Controlled tire inflation systems (CTIS) could offer a new precision niche for dealers, but cost and education are delaying adoption in North America.

While the European agricultural market is considered a leader in development and implementation of precision farming practices, the technology doesn’t always transition smoothly to North America.

For example, ISOBUS compatibility remains a challenge in the states, despite having been incorporated overseas more than a decade ago.

Another technology that is well-established in Europe, but lesser known in North America is Central Tire Inflation Systems (CTIS). These systems, discussed with Precision Farming Dealer at Michelin’s recent Field of Dreams media event in Europe, give farmers the ability to monitor and change tire pressure on the fly, automatically, as they move from the road to the field.

“One of the big focuses in the global market is soil compaction and this is getting more attention in North America, as equipment gets larger and heavier,” says James Crouch, farm segment marketing manager with Michelin. “Right now, farmers set up their tire inflation for worst case scenario, for maximum load and maximum speed. But they should be inflating for best case scenario, changing for optimum pressure on the road and lowering it for the field to create a larger footprint and less compaction.”

Some equipment manufacturers, including Fendt, have recently introduced CTIS systems on new tractor lines in North America, but it’s largely an aftermarket technology, which is where precision dealers could carve out a niche, says John Casner, president of Inflation Solutions LLC based in Fletcher, Ohio.

James Crouch, farm segment marketing manager for Michelin North America, discusses the benefits of Central Tire Inflation Systems (CTIS), it's origin in Europe and it's emergence in North American agriculture.

“There is huge market potential, because right now there’s not much from the OEMs for CTIS,” he says. “Even when they do start developing these systems, there will be service needs and the opportunity to retrofit a lot of the older equipment with these systems.”

Solutions is one of a handful of companies selling and servicing CTIS systems for agricultural machinery in North America. They are a distributor of PTG Central Tire Inflation Systems, a German-based manufacturer.
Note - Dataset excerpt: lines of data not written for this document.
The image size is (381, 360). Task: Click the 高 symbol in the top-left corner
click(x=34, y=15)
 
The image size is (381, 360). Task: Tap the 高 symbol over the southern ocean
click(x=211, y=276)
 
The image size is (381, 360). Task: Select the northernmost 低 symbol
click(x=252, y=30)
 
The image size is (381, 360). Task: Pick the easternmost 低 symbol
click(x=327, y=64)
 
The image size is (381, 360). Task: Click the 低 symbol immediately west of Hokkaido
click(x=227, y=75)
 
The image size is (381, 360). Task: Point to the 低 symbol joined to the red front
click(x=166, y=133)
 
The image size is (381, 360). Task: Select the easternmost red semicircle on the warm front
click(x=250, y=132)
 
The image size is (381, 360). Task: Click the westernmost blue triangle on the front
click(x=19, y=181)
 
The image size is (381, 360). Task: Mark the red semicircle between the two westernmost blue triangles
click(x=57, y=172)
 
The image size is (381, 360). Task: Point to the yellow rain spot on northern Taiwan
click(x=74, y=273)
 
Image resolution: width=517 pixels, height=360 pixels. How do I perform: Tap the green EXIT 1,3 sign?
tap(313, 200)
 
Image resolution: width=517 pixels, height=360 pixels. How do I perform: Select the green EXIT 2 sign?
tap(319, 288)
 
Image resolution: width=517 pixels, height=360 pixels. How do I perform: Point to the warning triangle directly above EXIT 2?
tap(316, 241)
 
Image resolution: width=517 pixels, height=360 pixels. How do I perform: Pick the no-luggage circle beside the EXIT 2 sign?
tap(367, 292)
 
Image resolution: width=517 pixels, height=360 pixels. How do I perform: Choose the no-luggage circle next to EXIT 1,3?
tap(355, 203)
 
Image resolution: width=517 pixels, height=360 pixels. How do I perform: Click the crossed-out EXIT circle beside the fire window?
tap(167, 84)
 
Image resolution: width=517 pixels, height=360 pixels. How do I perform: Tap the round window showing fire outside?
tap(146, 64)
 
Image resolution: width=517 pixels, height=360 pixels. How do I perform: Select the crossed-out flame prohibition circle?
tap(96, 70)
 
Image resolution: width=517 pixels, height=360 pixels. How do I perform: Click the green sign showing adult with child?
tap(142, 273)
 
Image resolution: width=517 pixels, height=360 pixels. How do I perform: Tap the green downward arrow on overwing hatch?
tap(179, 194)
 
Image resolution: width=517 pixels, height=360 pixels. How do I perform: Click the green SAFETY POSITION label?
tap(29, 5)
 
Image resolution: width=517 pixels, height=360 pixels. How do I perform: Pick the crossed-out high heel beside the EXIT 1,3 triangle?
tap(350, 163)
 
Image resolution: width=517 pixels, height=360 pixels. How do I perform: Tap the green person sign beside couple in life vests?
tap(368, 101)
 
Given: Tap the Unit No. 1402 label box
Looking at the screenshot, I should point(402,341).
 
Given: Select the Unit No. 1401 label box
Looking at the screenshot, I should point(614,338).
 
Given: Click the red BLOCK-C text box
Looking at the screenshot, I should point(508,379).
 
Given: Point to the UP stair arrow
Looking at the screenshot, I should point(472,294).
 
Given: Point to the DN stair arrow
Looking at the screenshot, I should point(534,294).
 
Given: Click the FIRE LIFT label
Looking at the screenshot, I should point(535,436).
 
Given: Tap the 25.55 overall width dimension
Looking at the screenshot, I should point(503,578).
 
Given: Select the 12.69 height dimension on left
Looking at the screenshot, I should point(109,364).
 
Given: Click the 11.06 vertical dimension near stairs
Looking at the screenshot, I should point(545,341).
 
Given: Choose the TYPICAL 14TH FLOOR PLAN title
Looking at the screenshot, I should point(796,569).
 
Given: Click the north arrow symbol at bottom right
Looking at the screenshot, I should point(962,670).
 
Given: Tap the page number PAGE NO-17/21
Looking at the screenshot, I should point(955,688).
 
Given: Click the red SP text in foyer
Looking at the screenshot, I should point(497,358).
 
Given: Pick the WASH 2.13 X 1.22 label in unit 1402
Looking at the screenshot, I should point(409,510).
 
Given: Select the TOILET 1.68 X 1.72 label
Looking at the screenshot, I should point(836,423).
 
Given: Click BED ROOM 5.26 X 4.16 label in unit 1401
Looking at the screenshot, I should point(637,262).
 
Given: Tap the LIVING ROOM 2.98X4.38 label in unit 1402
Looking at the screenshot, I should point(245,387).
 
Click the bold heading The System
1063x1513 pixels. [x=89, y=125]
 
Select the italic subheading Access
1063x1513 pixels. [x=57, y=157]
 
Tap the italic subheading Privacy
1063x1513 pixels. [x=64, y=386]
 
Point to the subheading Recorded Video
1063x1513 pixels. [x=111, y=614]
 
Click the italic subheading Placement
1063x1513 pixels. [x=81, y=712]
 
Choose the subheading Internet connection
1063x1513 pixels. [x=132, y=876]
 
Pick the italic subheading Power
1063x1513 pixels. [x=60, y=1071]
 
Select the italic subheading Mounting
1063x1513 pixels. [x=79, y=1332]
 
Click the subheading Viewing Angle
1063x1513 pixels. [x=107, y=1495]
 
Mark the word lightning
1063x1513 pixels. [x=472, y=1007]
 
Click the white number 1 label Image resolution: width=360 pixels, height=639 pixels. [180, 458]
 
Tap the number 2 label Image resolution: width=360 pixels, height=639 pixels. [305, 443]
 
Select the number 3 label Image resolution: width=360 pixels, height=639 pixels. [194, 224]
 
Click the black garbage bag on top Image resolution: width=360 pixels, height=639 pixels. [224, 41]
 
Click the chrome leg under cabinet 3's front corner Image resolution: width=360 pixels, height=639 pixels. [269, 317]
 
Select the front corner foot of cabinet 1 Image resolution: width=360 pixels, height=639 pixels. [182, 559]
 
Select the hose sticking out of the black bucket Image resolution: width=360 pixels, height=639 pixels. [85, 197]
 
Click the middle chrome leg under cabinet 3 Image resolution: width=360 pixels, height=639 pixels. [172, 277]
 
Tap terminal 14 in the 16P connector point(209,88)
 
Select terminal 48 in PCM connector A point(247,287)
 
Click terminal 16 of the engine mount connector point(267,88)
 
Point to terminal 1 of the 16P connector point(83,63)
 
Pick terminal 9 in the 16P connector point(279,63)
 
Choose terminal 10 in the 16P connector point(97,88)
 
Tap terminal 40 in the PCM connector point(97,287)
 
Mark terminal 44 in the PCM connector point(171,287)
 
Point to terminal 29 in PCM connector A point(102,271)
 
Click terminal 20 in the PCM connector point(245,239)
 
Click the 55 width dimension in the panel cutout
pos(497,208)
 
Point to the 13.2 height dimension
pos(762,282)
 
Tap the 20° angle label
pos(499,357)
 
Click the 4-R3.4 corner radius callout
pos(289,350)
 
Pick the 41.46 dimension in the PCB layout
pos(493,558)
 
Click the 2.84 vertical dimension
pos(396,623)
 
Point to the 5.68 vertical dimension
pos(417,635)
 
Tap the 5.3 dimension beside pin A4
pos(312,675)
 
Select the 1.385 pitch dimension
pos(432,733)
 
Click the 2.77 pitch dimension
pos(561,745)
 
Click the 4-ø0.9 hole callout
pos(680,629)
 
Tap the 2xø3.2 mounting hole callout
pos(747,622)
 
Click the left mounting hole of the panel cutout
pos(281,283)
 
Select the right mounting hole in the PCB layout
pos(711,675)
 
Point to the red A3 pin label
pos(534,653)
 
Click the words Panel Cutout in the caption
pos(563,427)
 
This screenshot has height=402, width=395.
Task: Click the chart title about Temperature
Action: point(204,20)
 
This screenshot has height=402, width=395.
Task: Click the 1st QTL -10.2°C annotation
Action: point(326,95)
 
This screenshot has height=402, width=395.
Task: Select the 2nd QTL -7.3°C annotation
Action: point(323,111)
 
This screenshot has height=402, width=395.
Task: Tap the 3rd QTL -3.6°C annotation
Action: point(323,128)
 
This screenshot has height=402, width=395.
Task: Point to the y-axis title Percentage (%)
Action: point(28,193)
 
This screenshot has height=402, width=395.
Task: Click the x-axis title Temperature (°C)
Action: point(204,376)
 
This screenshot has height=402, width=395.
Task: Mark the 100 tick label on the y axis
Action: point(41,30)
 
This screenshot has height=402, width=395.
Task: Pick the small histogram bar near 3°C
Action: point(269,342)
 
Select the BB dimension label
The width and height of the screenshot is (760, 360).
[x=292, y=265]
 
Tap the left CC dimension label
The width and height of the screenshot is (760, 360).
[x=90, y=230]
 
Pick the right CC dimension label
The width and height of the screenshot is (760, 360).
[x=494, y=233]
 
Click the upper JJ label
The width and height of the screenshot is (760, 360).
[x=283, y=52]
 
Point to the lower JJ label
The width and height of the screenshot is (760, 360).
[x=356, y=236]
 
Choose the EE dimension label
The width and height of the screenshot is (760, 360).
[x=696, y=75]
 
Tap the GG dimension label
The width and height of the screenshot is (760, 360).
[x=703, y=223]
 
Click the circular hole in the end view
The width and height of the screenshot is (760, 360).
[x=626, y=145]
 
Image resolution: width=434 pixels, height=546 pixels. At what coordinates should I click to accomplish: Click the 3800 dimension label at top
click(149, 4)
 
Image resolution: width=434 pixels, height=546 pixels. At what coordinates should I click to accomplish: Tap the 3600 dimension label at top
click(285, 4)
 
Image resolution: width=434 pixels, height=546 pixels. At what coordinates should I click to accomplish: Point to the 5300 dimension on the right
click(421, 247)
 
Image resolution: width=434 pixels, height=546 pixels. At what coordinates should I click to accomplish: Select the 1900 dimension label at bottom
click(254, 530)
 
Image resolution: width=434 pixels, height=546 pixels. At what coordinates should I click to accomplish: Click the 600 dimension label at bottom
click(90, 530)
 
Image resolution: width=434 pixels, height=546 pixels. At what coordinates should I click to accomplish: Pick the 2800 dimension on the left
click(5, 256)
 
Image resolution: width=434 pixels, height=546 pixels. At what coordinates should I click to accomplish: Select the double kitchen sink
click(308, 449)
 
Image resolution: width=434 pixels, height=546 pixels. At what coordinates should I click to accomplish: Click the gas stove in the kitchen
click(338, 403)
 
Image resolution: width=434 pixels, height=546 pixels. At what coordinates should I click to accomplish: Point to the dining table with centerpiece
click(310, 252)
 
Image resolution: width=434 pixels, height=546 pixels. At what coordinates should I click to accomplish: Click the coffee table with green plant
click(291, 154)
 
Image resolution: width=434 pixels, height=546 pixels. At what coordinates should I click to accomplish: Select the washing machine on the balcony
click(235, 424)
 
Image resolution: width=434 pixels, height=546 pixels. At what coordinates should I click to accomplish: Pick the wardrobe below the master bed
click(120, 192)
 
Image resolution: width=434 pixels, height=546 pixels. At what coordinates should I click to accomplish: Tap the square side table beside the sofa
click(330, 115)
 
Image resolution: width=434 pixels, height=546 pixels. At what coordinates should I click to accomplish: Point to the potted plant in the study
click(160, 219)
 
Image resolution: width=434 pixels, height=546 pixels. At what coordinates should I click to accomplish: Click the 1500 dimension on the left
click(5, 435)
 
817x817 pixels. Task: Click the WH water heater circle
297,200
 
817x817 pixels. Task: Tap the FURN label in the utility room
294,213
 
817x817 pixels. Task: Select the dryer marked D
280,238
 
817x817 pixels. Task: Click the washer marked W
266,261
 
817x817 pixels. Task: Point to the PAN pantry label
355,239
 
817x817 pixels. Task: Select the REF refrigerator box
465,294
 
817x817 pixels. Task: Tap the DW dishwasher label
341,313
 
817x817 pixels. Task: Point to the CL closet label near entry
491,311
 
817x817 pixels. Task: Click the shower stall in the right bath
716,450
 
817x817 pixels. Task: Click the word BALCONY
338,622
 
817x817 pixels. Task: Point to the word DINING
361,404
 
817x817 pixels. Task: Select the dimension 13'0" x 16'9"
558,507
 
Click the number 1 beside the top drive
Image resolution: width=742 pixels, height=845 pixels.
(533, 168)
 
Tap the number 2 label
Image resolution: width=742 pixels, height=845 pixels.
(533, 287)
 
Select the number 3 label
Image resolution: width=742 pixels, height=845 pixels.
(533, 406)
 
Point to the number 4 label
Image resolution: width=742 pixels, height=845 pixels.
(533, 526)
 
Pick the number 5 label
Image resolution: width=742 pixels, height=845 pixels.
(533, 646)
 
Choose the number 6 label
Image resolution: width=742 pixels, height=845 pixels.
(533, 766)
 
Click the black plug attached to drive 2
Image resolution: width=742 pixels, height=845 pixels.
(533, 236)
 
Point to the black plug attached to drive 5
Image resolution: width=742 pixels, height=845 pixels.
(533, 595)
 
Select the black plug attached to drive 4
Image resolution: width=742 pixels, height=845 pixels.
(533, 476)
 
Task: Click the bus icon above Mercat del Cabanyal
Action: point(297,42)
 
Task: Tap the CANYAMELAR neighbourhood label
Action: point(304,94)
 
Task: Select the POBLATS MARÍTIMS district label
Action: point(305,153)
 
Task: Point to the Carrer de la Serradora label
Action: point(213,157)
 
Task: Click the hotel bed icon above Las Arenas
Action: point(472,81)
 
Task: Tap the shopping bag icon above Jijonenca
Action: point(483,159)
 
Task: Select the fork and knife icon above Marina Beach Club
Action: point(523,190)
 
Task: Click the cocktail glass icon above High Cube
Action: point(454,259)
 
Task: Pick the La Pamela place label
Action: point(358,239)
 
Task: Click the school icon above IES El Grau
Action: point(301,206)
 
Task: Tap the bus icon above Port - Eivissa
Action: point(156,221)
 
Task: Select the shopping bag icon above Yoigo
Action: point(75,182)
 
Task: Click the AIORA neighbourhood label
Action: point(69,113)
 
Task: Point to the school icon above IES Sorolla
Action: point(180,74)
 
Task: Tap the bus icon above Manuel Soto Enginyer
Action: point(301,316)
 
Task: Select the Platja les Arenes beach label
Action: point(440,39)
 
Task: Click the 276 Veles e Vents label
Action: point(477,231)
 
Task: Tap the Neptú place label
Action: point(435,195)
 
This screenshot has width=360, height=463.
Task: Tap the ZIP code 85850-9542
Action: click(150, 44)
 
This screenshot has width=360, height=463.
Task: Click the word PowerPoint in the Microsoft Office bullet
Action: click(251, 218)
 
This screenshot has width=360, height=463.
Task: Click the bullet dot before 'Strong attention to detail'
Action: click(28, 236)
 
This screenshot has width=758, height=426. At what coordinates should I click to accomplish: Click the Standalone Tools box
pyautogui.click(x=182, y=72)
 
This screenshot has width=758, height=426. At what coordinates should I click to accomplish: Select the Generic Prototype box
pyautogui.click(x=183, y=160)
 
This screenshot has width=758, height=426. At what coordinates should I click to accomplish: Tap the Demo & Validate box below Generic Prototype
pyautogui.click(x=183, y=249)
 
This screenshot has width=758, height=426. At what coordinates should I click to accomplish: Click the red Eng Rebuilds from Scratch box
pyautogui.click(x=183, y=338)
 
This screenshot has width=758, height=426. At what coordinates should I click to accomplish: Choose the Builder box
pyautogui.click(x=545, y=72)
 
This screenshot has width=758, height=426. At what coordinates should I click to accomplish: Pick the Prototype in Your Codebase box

The dual-line systems for tractors include a hydraulic drive air compressor attached to the wheel and operated by remote. There is a monitoring system in the cab, where the operator sets high and low pressure points for each axle. Tire pressure is changed with a touch of a button to accommodate for road or field driving conditions.

“Every tire has an ideal air pressure based on weight exchange and weight needed to achieve 100% performance,” Casner says. “But farmers aren’t maximizing that potential and that can cost them yield.”

Studies conducted by the company have shown that running a 16-row, 40-foot front-fold corn planter in the field with the same high tire pressure as on the road can cost a farmer upwards of 30 bushels per acre on pinch rows, due to compaction.

Casner says this can be strong selling point, but there are nevertheless challenges to convincing customers to purchase the system. The PTG systems can cost upwards of  $12,000 and adding precision technology to tires isn’t necessarily a priority for farmers.

Still, both Crouch and Casner expect the North American market to expand in the coming years, as farmers seek new outlets to increase efficiency and improve productivity. “I’m sure OEMs are working on long-term projects to bring this technology to North America because there is such a benefit,” Crouch says. “It’s inevitable that we’ll see it here soon.”

Casner agrees and expects that in the future, more tractors will come factory installed with CTIS systems, integrated into the manufacturer’s precision display in the tractor cab.

“John Deere did an initial release of about 50 of their 7000 series tractors in Germany with PTG systems installed at the factory run through their monitor,” Casner says. “Eventually, we’ll start to see more of this coming to North America and there is a chance to pull customers into the technology, rather than push them.”